Рассмотрим один из примеров подобного фишинга, который мы обнаружили. Ниже на картинке ― скриншот письма с фишинговой ссылкой.
Все выглядит так, как будто отправители прислали некий платежный документ, который доступен только получателю письма. В тексте сказано, что файл необходимо изучить для "презентации встречи по контракту и последующих выплат". Ссылка на кнопке "Open" ведет на сайт, переведенный Google Translate. Однако заметить это можно, только перейдя по ней, потому что в письме она выглядит следующим образом:
Также примечательны в этом письме две ссылки снизу ("Unsubscribe From This List" и "Manage Email Preferences") и домен sendgrid.net в ссылке. Это признаки того, что письмо было отправлено не вручную, а через легитимный сервис для рассылки почтовой корреспонденции ― SendGrid. Такие сервисы обычно заботятся о своей репутации и периодически удаляют фишинговые почтовые кампании и блокируют их авторов. Именно поэтому злоумышленники пропускают свои ссылки через Google Translate — защитные инструменты сервисов видят легитимный домен Google и не считают сайт подозрительным. Так что, используя переводчик, фишеры пытаются обмануть не только потенциальную жертву, но и сервис-посредника.

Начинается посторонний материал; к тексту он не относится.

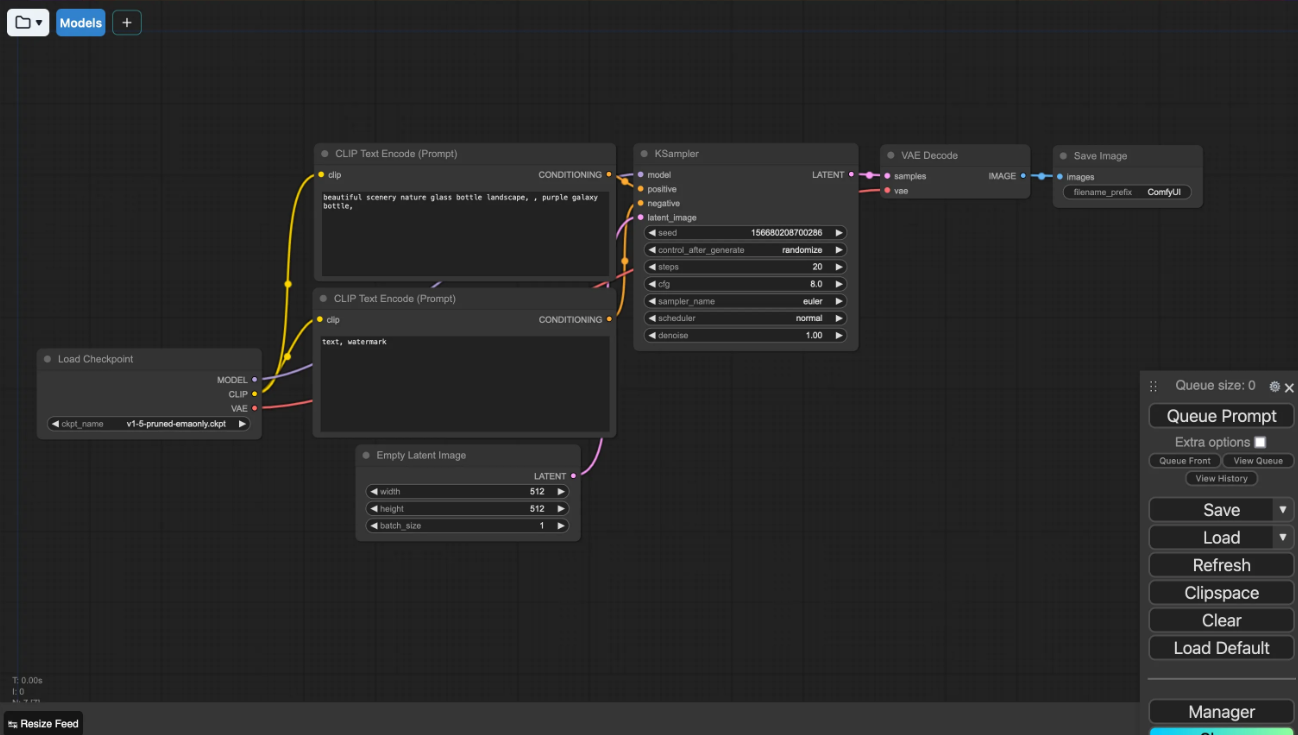Open the folder workflows icon
1298x735 pixels.
tap(28, 22)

У Google Translate есть функция перевода сайтов целиком — для этого нужно выдать ему ссылку и выбрать языки. В результате сервис выдает ссылку на страницу, где домен оригинала написан через дефисы, к адресу добавлен домен translate.goog, а далее следует имя оригинальной страницы и ключи, показывающие с какого языка на какой был сделан перевод. Например, адрес перевода главной страницы английского блога "Лаборатории Касперского" https://www.kaspersky.com/blog/ на испанский язык будет выглядеть вот так: https://www-kaspersky-com.translate.goog/blog/?_x_tr_sl=auto&_x_tr_tl=es&_x_tr_hl=en&_x_tr_pto=wapp.
В фишинговом письме из нашего примера пользователя пытались заманить на сайт с формой ввода учетных данных. В адресной строке видно, что ссылка была переведена Google Translate.
Чтобы сотрудники не попадались на подобные уловки злоумышленников, важно повышать их осведомленность о современных киберугрозах и фишинговых уловках при помощи специализированных обучающих инструментов.